*Try it:*
Working through the data below, reproduce word for word the line with "The image size" and every line after it, both ends included, and omit the pictures.

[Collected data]
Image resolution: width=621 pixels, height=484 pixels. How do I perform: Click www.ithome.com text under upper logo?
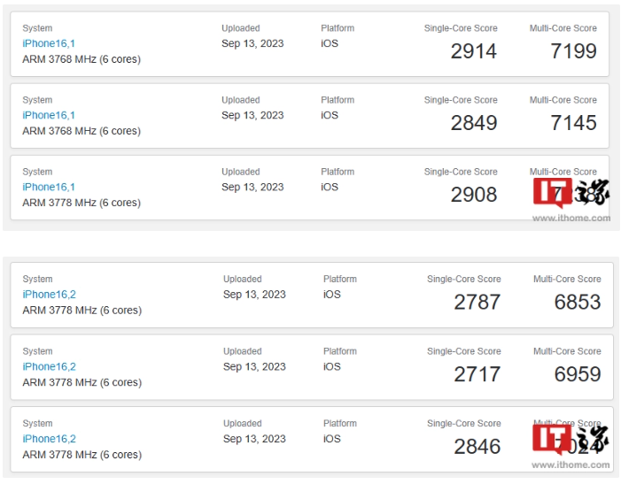[x=571, y=218]
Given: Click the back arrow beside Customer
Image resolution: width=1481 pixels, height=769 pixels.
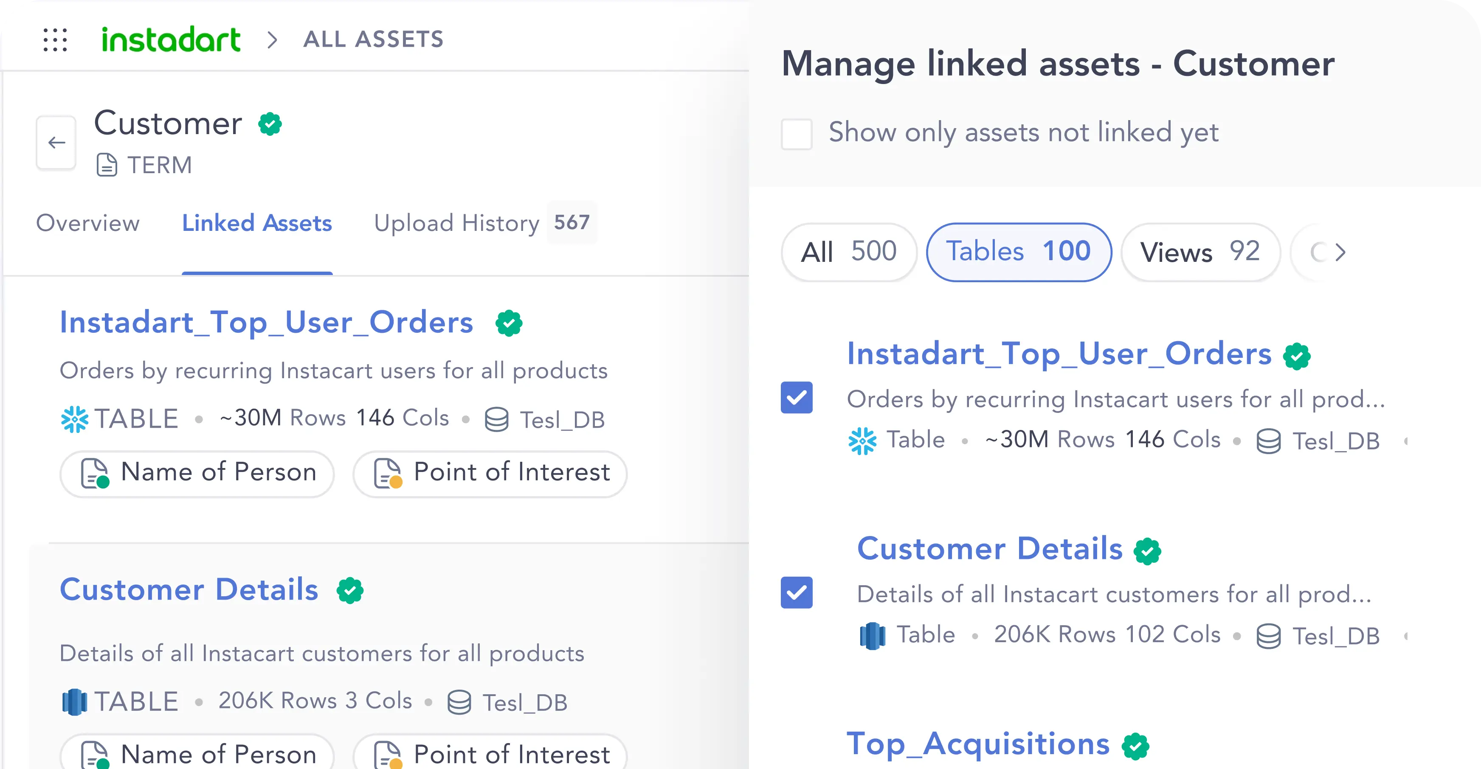Looking at the screenshot, I should tap(56, 143).
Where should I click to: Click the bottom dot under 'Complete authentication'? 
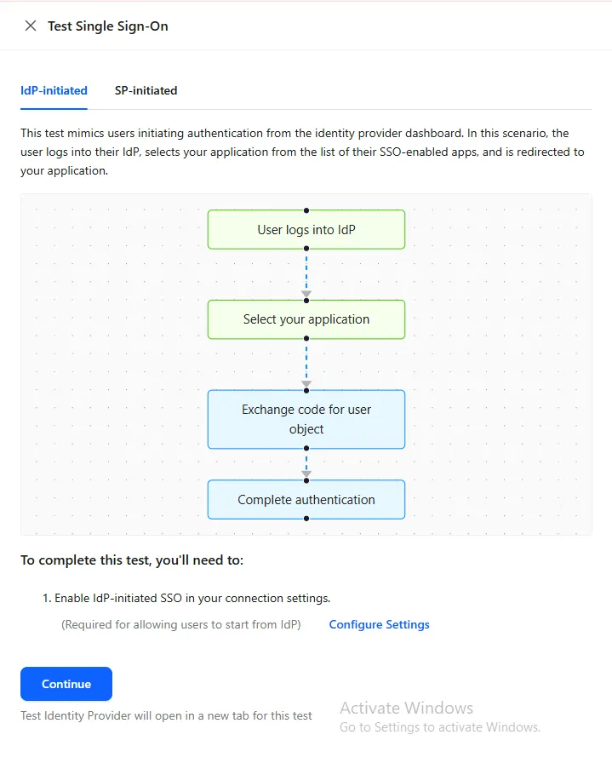(306, 519)
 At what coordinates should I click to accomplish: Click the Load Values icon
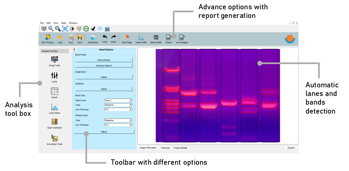point(55,107)
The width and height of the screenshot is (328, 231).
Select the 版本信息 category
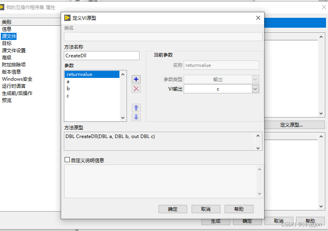pyautogui.click(x=12, y=72)
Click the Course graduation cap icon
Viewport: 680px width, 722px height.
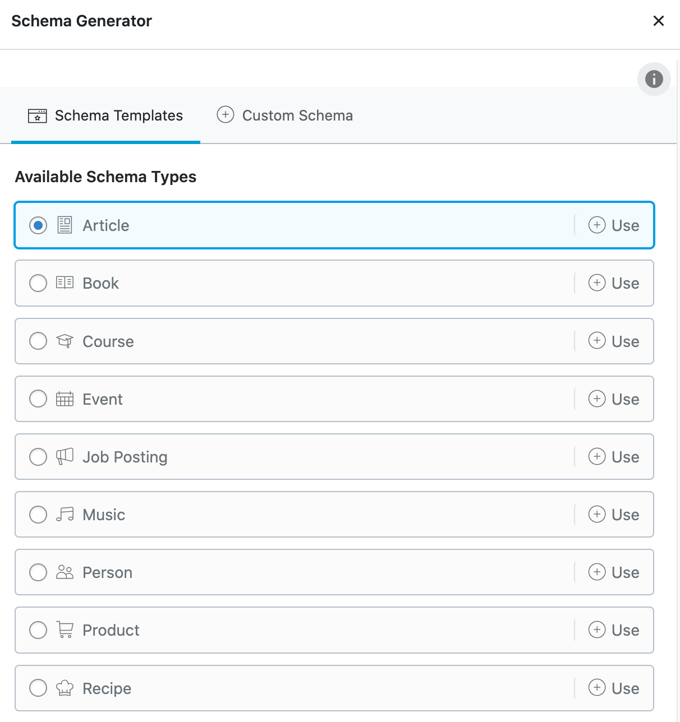[65, 341]
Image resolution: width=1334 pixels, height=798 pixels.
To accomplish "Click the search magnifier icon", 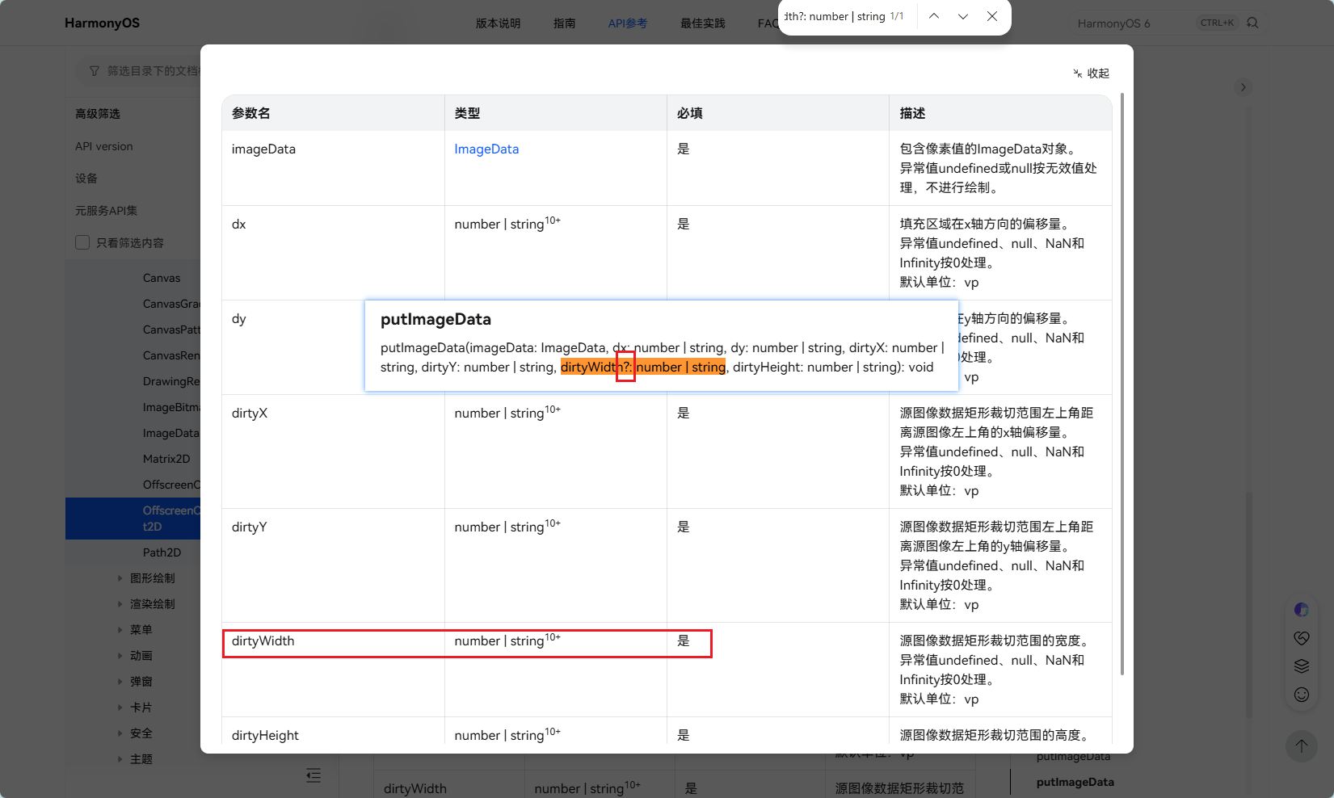I will [x=1252, y=23].
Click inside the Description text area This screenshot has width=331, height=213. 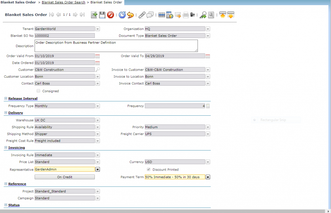coord(116,46)
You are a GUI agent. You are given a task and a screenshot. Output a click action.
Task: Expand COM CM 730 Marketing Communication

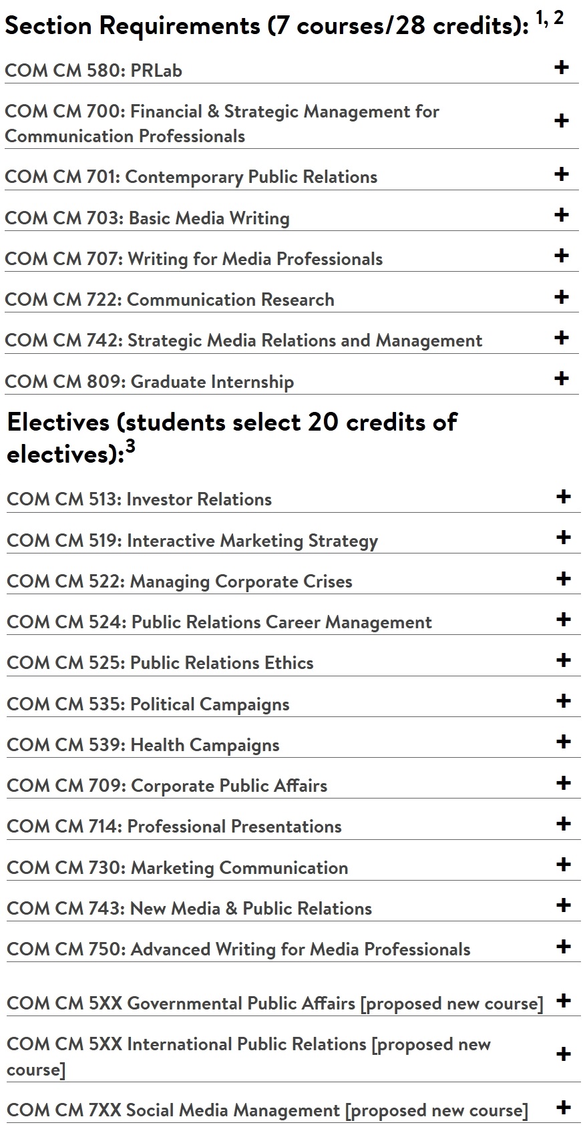[x=563, y=865]
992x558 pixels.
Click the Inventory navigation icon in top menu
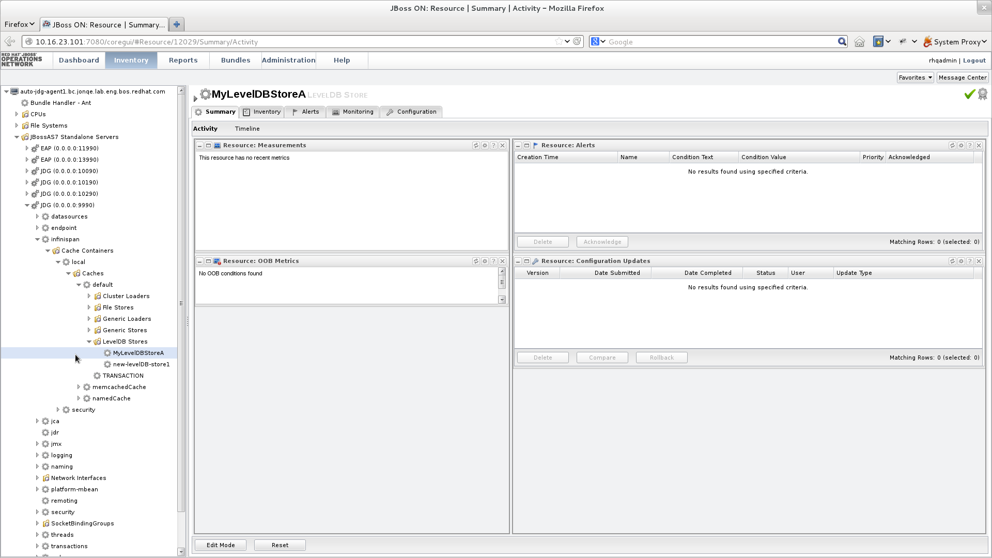(131, 60)
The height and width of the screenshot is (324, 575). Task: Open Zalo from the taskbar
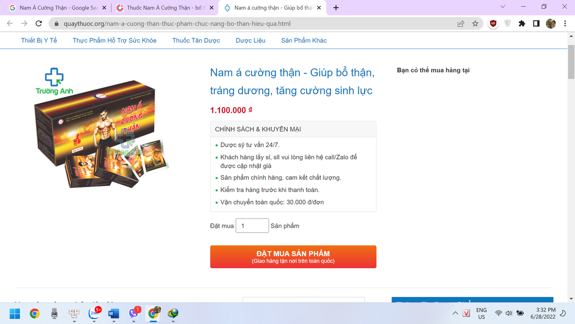pos(94,314)
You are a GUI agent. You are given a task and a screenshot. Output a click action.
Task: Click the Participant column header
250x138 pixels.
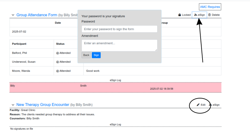tap(19, 44)
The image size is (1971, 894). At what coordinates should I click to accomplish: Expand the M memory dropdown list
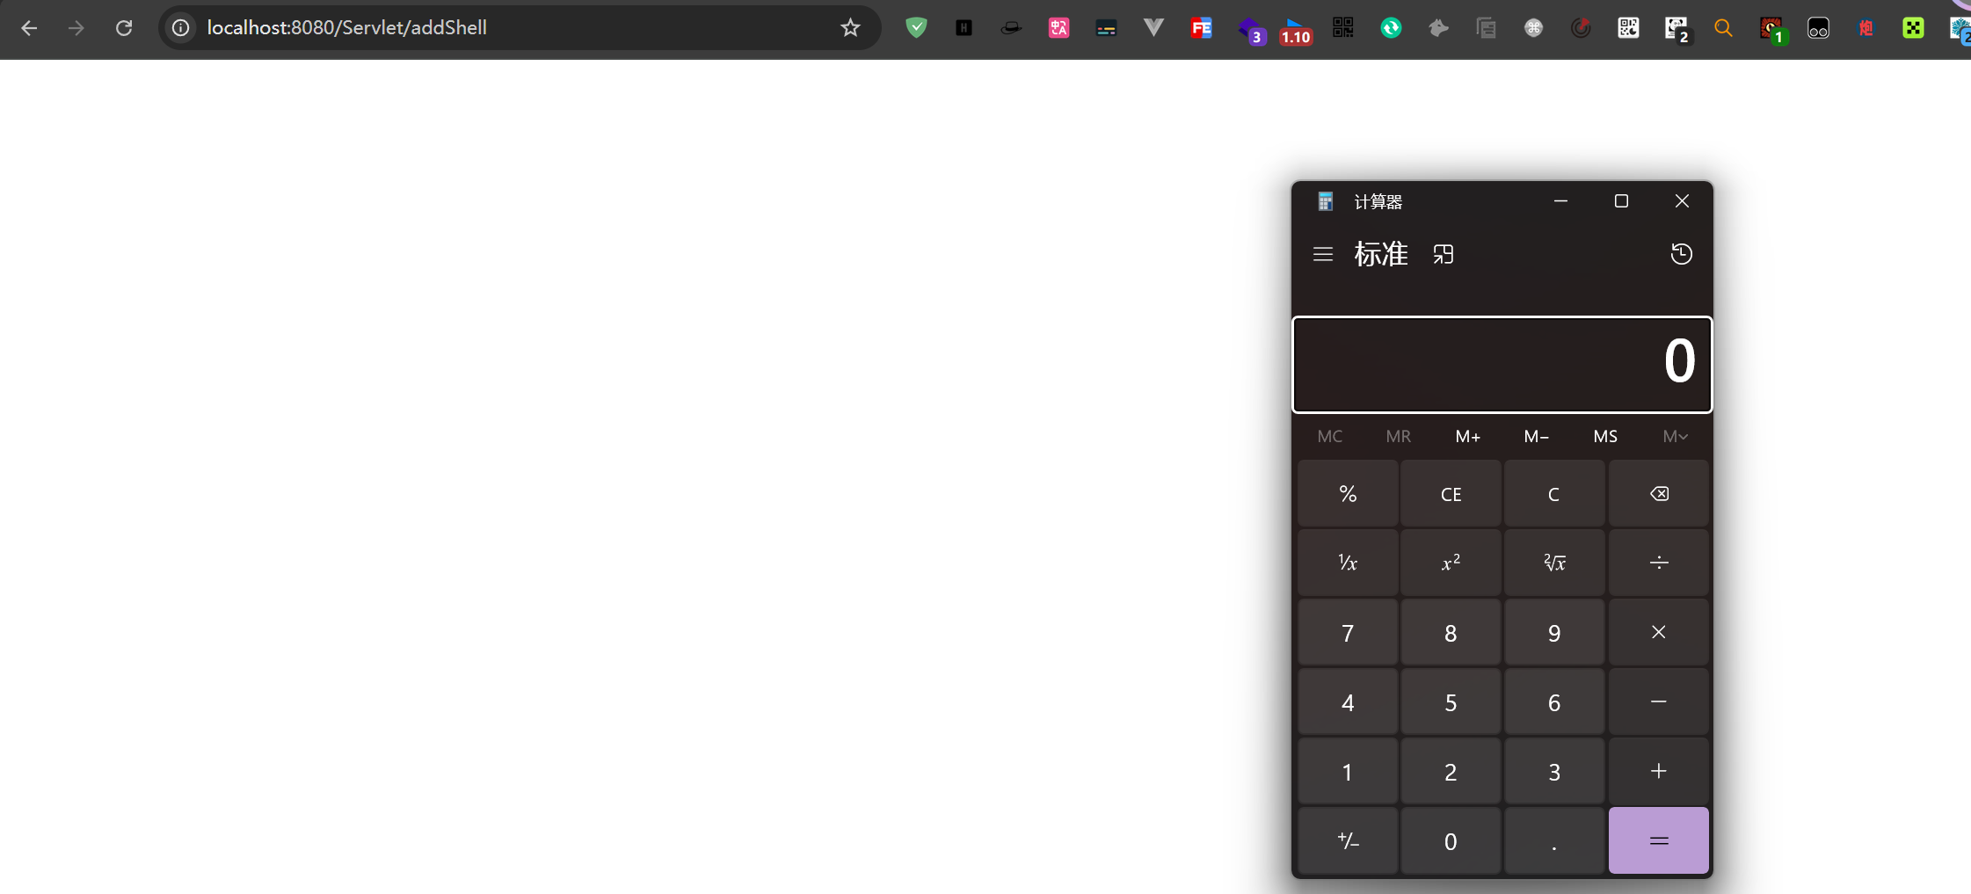coord(1675,437)
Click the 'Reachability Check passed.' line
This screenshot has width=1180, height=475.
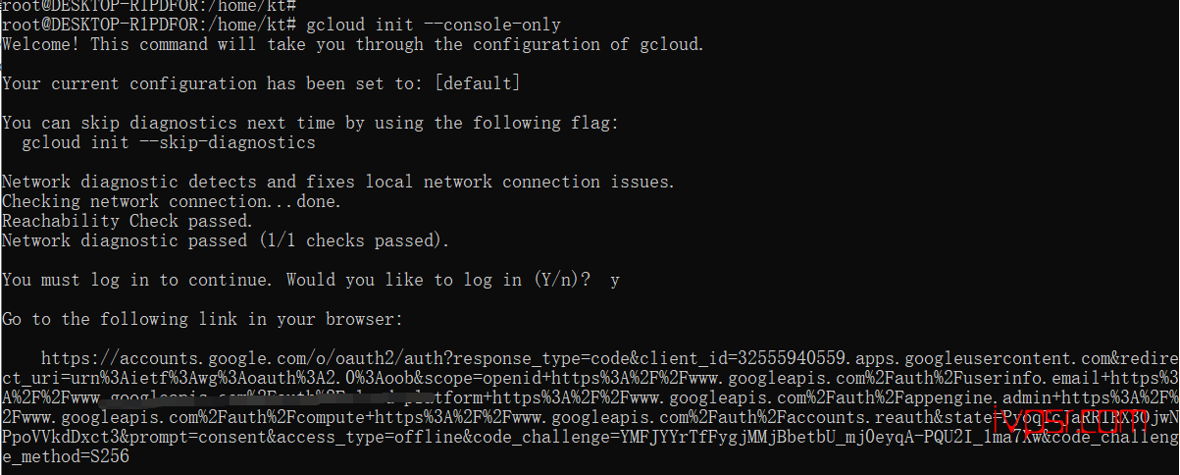[x=128, y=221]
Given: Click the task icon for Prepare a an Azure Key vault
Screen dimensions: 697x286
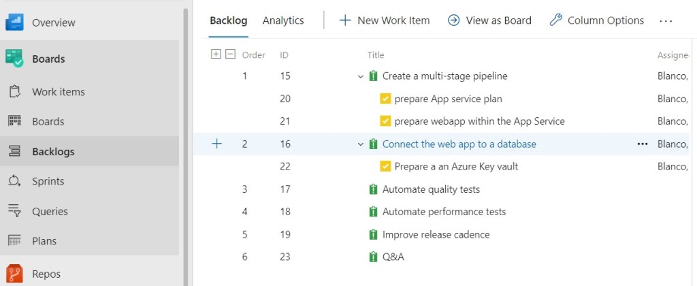Looking at the screenshot, I should [385, 166].
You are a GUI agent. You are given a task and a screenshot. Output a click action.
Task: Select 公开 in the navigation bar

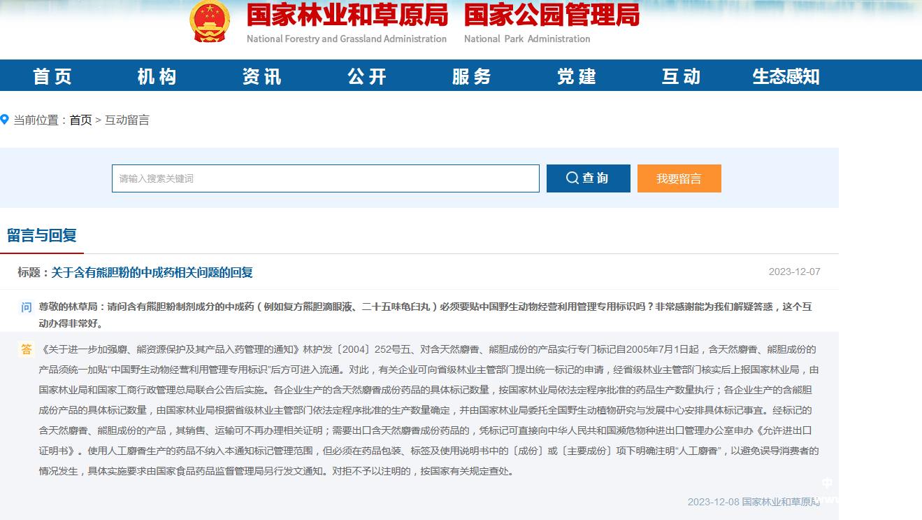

*Response area:*
The image size is (1971, 894). At what coordinates should I click to accomplish: Expand the M memory dropdown list
coord(1675,437)
Click the 'Reachability Check passed.' line
This screenshot has width=1180, height=475.
[x=128, y=221]
Given: Click the task icon for Prepare a an Azure Key vault
Screen dimensions: 697x286
Looking at the screenshot, I should [385, 166].
You are a GUI agent. You are given a task and a screenshot. Output a click action.
Task: Select 公开 in the navigation bar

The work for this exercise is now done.